Offering tens of thousands of powerful computational cores, Bridges-2 provided the power Prem needed to track the movement and chemical interactions of those water molecules on their long journey.

Led by Dr. Bill Farrell (Space Science Institute/DeepSpace Technologies Inc.), the team compared simulation results to the amount of real-life water measured so far in lunar craters. These are broad estimates, ranging from 2 to 60 metric tons in the craters of the Moon’s south pole. The good news is that, in Prem’s simulations, the Apollo lunar modules contributed at most 0.36 metric tons to the Moon’s reservoir. The bad news is that the SpaceX Starship landers, in some cases, can deliver more than 10 metric tons of water to the permanently shadowed regions. This would make it difficult if not impossible for astronomers to identify where the lunar ice exposed at the surface of permanently shadowed regions came from and how it developed, unless they can disentangle or minimize the effects of landers. The team reported their results in The Planetary Science Journal in May 2024.

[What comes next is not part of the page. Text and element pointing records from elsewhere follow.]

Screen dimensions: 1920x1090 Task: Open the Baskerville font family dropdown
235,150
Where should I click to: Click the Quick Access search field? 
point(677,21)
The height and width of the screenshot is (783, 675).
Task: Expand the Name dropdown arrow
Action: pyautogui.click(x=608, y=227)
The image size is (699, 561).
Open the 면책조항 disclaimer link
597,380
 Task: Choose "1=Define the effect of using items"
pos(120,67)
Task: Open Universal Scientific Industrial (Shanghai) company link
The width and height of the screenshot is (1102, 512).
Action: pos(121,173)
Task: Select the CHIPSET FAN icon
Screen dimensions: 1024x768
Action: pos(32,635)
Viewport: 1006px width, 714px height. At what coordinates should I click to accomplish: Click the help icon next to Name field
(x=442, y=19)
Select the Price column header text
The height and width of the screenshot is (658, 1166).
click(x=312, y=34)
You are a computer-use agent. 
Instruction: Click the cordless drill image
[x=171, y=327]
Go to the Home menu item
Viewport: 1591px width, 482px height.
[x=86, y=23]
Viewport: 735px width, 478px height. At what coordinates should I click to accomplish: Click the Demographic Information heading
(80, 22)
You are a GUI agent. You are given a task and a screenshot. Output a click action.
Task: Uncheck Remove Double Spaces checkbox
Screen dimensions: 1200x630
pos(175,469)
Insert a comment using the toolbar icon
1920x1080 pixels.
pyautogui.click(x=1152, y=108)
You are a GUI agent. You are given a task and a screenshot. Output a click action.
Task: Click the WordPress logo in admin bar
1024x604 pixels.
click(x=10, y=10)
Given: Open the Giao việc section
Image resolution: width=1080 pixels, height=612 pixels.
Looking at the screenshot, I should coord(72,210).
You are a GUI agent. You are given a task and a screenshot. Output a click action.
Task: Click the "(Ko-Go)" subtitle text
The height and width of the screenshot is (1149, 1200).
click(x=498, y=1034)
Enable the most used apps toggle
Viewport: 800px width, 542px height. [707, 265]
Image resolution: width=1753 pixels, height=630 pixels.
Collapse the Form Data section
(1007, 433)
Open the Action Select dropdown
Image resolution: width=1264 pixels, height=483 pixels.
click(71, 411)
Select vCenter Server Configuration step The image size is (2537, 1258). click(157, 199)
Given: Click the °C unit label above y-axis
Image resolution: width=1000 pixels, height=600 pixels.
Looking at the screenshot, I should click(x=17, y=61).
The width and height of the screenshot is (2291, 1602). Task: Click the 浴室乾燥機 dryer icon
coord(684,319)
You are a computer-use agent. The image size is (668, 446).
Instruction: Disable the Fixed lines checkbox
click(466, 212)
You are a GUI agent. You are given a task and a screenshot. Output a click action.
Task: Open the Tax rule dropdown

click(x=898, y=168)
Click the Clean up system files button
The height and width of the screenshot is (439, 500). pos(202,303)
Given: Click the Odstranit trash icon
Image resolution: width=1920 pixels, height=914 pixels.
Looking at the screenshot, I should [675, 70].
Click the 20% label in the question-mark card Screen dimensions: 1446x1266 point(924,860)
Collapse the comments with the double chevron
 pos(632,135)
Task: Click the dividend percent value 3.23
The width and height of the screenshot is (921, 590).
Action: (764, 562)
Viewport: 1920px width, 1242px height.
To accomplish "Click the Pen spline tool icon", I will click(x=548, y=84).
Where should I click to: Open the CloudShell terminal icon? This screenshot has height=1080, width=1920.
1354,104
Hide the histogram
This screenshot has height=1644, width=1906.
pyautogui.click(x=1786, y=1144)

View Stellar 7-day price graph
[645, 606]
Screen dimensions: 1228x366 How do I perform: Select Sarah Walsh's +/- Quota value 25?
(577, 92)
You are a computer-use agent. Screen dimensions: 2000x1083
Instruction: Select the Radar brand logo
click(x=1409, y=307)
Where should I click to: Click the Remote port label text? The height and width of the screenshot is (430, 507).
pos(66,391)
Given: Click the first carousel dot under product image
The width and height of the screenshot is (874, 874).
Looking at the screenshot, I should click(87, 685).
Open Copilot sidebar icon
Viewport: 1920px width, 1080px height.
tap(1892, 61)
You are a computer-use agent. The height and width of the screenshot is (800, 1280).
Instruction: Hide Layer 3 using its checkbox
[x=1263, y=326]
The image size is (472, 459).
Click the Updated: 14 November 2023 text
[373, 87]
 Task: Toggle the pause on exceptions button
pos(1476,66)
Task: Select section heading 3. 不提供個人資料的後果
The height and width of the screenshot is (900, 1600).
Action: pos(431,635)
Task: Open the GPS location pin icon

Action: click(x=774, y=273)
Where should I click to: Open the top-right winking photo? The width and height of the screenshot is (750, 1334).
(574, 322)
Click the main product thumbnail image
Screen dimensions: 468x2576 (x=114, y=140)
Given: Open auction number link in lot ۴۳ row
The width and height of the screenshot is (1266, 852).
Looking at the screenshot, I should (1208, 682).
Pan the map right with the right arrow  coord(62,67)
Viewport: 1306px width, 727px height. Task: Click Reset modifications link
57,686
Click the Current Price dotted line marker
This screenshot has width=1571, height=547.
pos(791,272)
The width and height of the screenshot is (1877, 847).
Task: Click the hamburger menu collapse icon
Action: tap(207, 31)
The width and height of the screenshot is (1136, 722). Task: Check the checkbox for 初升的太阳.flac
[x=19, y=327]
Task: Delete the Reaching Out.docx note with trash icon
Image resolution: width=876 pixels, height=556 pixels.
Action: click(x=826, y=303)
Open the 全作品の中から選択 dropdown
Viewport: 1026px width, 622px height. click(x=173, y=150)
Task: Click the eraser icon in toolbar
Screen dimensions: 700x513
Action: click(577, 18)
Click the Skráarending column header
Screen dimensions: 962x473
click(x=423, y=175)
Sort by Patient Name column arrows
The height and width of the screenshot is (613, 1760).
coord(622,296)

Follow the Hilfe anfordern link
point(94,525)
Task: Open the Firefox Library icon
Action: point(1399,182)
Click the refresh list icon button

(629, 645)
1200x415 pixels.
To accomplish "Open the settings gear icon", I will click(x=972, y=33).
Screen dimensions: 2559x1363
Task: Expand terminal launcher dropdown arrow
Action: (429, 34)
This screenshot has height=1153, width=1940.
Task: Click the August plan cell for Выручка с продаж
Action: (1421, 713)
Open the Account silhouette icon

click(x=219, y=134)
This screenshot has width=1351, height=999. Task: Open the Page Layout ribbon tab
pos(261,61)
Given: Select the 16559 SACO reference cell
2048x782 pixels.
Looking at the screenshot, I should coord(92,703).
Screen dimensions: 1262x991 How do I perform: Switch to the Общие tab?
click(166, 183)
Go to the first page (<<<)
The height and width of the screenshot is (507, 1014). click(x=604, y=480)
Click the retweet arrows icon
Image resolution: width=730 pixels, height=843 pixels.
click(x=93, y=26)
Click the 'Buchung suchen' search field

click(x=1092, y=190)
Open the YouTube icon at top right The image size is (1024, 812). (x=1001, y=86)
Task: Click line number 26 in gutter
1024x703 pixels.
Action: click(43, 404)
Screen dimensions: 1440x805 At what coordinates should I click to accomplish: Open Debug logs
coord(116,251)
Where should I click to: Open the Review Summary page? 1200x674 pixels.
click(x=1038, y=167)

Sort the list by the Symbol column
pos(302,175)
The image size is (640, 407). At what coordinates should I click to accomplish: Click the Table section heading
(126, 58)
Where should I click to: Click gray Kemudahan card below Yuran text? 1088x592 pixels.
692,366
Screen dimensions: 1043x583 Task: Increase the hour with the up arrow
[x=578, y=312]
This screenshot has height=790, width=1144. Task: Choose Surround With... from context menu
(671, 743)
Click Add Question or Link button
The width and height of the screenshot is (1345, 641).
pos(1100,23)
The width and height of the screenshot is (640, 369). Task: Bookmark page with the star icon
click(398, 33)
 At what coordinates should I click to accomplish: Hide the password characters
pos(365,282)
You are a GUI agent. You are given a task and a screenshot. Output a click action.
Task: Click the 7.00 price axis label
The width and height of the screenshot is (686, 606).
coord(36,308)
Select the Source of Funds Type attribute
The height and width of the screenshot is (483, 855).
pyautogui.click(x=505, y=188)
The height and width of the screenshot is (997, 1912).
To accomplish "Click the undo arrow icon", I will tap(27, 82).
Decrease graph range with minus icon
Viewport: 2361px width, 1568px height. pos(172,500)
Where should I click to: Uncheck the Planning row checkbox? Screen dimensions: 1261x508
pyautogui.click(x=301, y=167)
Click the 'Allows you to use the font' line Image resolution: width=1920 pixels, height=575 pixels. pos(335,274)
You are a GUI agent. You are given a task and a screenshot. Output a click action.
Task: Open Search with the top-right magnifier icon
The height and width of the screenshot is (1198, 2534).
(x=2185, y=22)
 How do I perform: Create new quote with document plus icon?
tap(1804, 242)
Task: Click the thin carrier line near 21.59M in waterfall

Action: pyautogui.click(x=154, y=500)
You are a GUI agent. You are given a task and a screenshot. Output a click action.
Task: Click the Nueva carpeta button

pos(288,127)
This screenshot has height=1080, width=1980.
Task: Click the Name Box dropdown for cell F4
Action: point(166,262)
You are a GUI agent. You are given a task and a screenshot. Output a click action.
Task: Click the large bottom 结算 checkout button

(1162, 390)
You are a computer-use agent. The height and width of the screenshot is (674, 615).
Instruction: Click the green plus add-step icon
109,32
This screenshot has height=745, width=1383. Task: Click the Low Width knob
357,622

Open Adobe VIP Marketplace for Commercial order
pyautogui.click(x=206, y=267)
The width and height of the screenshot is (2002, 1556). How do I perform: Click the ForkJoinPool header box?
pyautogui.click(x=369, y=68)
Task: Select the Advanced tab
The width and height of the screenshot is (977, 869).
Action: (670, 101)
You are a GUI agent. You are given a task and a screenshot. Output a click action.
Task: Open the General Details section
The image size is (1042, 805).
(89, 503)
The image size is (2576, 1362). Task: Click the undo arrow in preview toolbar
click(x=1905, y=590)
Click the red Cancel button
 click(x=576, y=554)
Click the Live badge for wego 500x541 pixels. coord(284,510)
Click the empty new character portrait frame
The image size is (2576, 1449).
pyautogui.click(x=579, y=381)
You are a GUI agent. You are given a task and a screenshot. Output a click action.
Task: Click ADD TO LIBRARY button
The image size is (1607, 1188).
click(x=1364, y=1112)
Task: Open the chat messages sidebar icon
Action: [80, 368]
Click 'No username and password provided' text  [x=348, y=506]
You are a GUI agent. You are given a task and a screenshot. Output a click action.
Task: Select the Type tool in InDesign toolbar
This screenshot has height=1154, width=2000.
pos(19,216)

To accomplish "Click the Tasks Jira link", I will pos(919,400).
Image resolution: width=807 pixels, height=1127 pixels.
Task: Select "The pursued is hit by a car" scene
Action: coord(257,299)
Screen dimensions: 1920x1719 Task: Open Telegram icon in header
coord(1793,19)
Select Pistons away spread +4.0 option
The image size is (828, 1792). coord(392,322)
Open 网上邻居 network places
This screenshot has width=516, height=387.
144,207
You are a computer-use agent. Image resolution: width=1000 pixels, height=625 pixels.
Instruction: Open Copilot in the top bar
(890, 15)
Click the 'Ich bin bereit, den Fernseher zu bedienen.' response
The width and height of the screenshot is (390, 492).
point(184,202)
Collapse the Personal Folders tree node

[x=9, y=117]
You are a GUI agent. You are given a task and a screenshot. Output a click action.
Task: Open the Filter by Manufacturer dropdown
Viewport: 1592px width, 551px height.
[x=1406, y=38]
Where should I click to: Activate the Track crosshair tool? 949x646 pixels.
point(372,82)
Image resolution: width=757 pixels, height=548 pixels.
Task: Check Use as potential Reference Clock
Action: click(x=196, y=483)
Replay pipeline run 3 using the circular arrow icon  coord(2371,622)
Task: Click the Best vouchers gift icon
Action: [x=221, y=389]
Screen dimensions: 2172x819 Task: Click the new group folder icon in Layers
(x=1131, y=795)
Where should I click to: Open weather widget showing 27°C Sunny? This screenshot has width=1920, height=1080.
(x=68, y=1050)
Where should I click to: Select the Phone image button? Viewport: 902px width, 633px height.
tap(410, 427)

Prem’s work has made understanding both lunar water reserves and the effects of human exploration more urgent. She and her colleagues have suggested measurements and instruments that could be sent in the near term to measure the possible effects of polar landers on the Moon’s water. They’re also looking to better understand their own simulations, exploring their limitations and how they can be made even more accurate.